It's Only the Beginning

I was lost. I mean pit of despair, locked in a prison of my own making lost. I don’t remember when I spiraled or how I let it happen. All I understood was my parents were disappointed in me and I had given up. I felt hopeless. 
    I can’t sugarcoat this story for you. If you really want to know how I became this happy-go-lucky lady with the stars in her eyes, the grit must be shared. This is not my fairytale. This is a story of one girl becoming her own hero and paving her own way.

    But before I share the beginnings of Dream On Youth, I have to introduce you to someone. Me.

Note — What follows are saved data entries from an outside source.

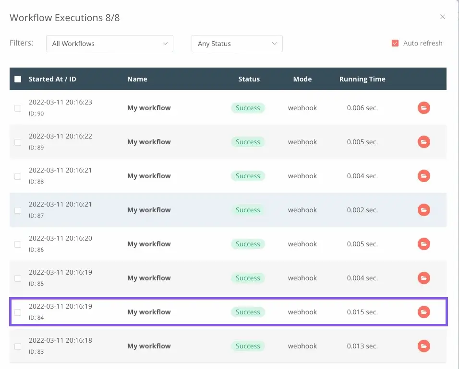The height and width of the screenshot is (369, 459).
Task: Open execution ID 88 via folder icon
Action: 423,176
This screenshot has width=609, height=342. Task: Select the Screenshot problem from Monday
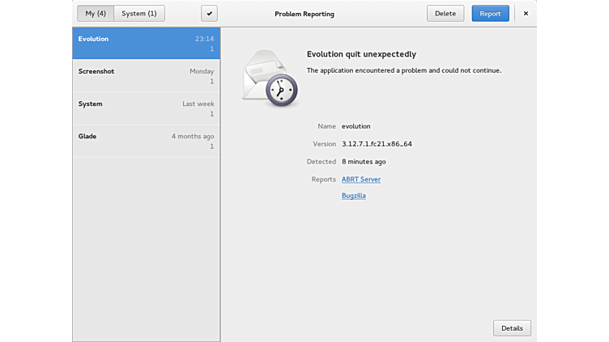point(146,76)

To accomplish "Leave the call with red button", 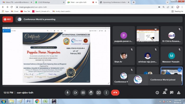I will (115, 93).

    Hello, my name is Cydney Irby. I am a six foot, one inch tall lady in her mid-20s. I am happy where I stand now. I am a poetic soul crafting her own brand of freedom. I am a kindness hustler changing hardened hearts and spreading light. I am everything I’ve ever really wanted and someone I’m very proud of. But I wasn’t always this way.
    I was once a lanky teenager nicknamed “skinny mini” and “toothpick.” I was once a girl who could fake happiness so well that her family didn’t see the struggle most times. I was once called “fake” by a best friend as I struggled through depression and trying to find out who I was. I was called “emo” for sitting alone because the pressure was too much for me to handle. I was nerdy, confused, and self destructive.
    This isn’t where I want you to pity me. This next paragraph is heart wrenching enough. This is where I need you to stay with me. This is where I bare one of the darkest nights of my life. 

Please read the rest at your own and get help if you are self harming.

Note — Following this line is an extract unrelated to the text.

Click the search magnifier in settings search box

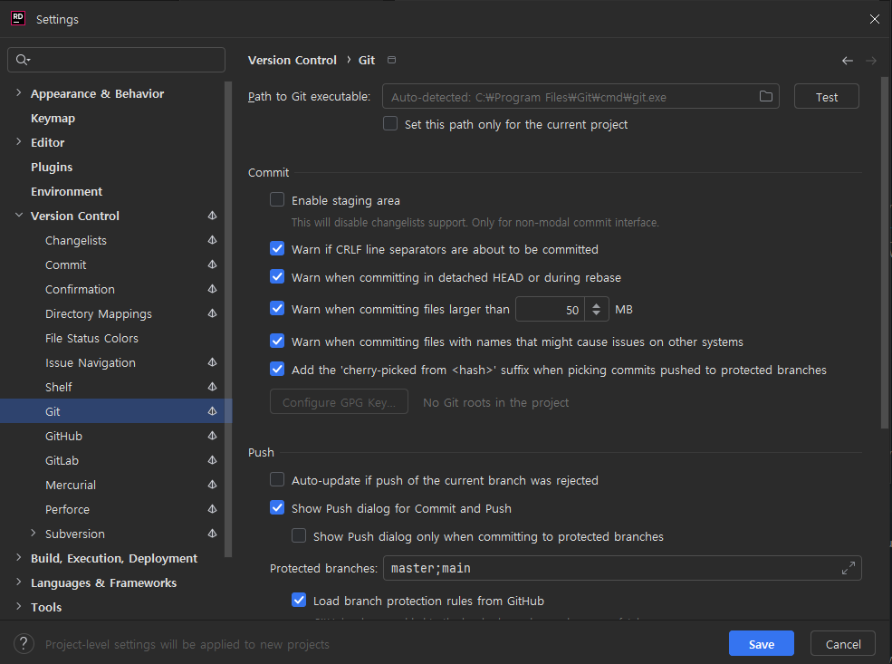[x=21, y=60]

    My grandmother was visiting. My whole family was home. I had come home from school, which wasn’t terrible, and I just felt done. I had written a letter to my best friend while she was at camp about what I was going through, about wanting to take my own life. What did anyone need me for? I didn’t bring anything to the table. I wasn’t worth any tears or fighting over. Nobody was ever going to really love all of me. I was a mess and I didn’t deserve it.
    Yes, those were the thoughts that ran through my head that night as I stood by my desk glancing at a pair of manicure scissors. These scissors had been staring me in the face for months. Sometimes it felt like they were even calling for my wrists, even though I’d never actually cut. I stared at them a little while longer and then placed them in my right hand. I curled my fingers around them and went to touch the cold metal to my wrist. I froze. 
    I couldn’t do it. My whole body started to shake as I let out the quietest, most fearsome, heartbreaking tears. I dropped the scissors and fell to my knees. “I can’t do this. I don’t know why but I can’t. “

    The next day as I tried not to relive the moment, I came home from school and walked into my room with horror stricken across my face. See, a letter had come in the mail, a letter from my best friend. My grandmother and parents had opened it. My parents were crying.
            Needless to say, there was a long talk, lots of ugly tears, and thus began the healing.

    I finished out high school with a great GPA. I had a lot of friends. I was truly smiling and having the time of my life. I was off to Auburn University to live my life and become a vet. I was excited about everything.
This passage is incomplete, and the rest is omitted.